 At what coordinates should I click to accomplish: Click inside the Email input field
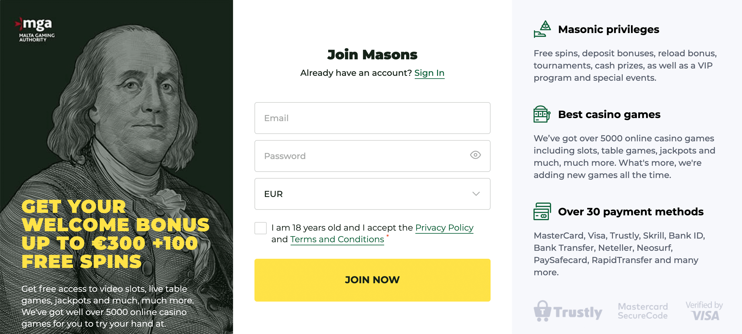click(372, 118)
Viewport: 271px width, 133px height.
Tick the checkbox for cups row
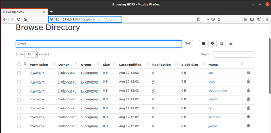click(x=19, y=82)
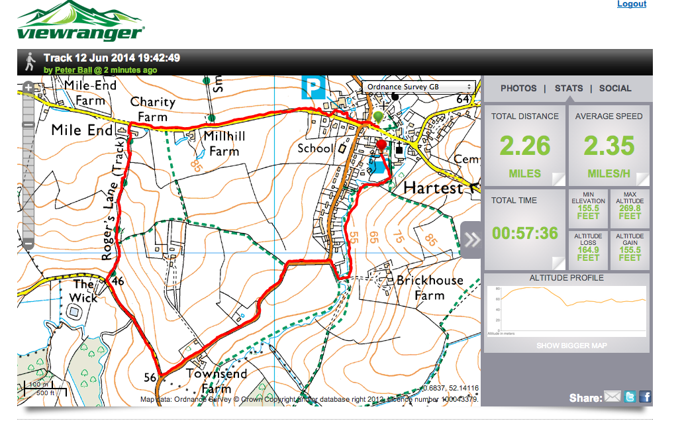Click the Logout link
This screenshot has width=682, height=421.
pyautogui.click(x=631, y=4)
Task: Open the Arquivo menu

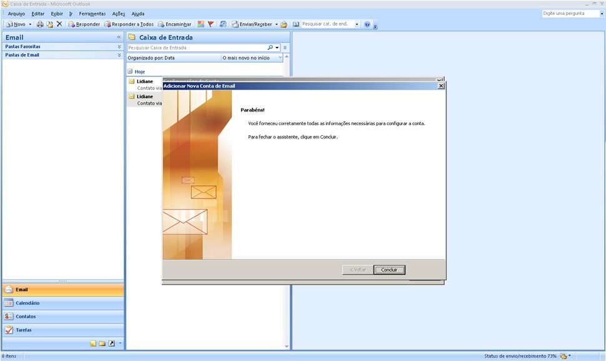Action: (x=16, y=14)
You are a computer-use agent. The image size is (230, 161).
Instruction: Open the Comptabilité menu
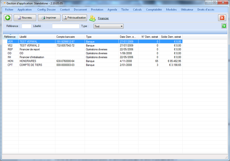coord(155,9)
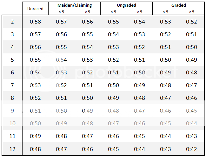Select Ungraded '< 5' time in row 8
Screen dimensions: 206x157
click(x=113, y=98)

--

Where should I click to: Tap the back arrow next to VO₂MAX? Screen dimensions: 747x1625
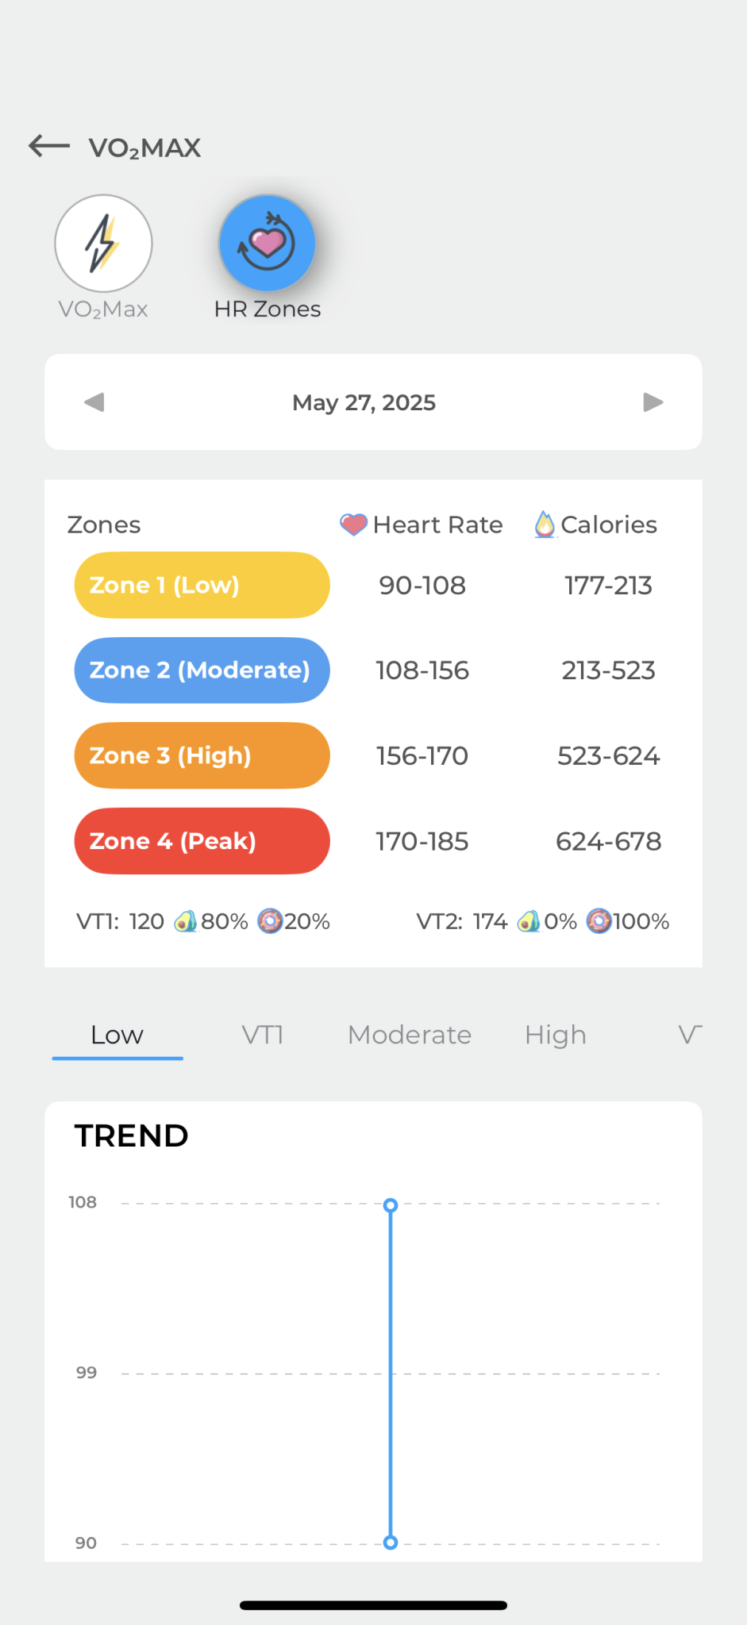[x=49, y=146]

What is required:
In the listing above, find the line with "Viewport: 271px width, 133px height." and output it and every line after it up to and including the line with "You are a computer-use", exactly, minus the pictures.

Response area:
Viewport: 271px width, 133px height.
Tick the checkbox for cups row
click(x=19, y=82)
Click the Logout link
This screenshot has width=682, height=421.
pyautogui.click(x=631, y=4)
Task: Open the Arquivo menu

Action: (x=16, y=14)
You are a computer-use agent. The image size is (230, 161).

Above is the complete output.